Eutelsat 3D is a communications satellite operated by Eutelsat, provides services to Europe, North Africa, the Middle East and Central Asia. It initially was located at 3° E in geosynchronous orbit in a fixed point above the equator, where Eutelsat already has two satellites, Eutelsat 3A and Eutelsat 3C. When Eutelsat 3B was launched in 2014 this satellite was moved to 7°E.

The satellite has four footprints and broadcasts on both the Ka band and the Ku band. Three footprints serve Europe, the Middle East, Central Asia and North Africa in both Ka and Ku bands. The fourth footprint covers sub-Saharan Africa but only in Ku band. It has 56 transponders in total. The satellite was built by Thales Alenia Space using their spacebus 4000 satellite bus.

The satellite was launched by International Launch Services from pad 39 at Site 200 at Baikonur Cosmodrome in Kazakhstan.
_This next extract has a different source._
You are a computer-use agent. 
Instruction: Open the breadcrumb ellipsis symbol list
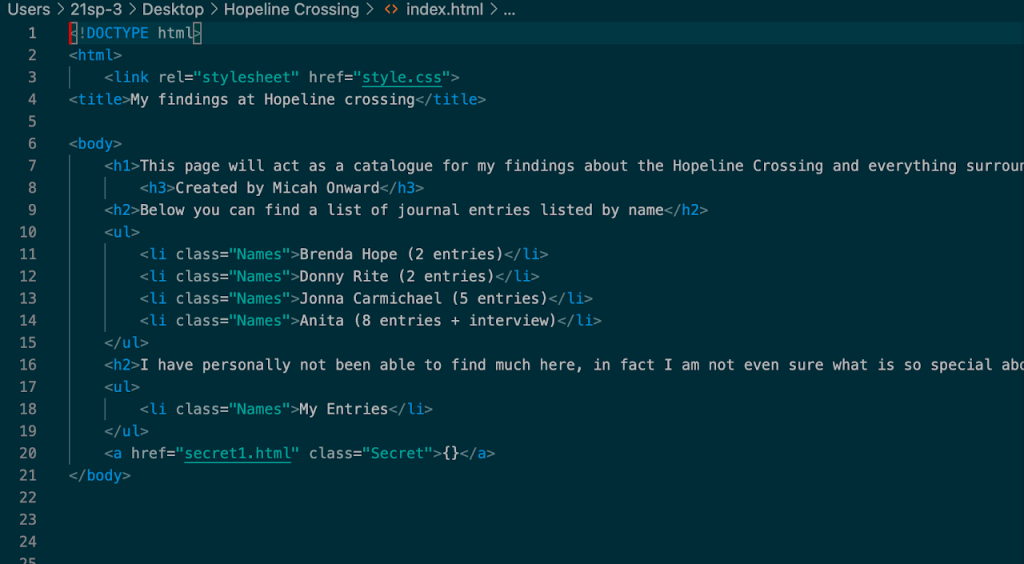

The launch used a Proton-M with a Briz-M upper stage. The first three stages of the Proton fire for the first 9 minutes, 42 seconds. After that the Briz-M upper stage takes over with five separate burns until the spacecraft separates from the upper stage 9 hours and 13 minutes after launch.

The satellite launched on 14 May 2013 at 16:02 UTC and was successfully placed into geostationary transfer orbit. It was given the International Designator 2013-022A and the US satellite catalog reference 39163.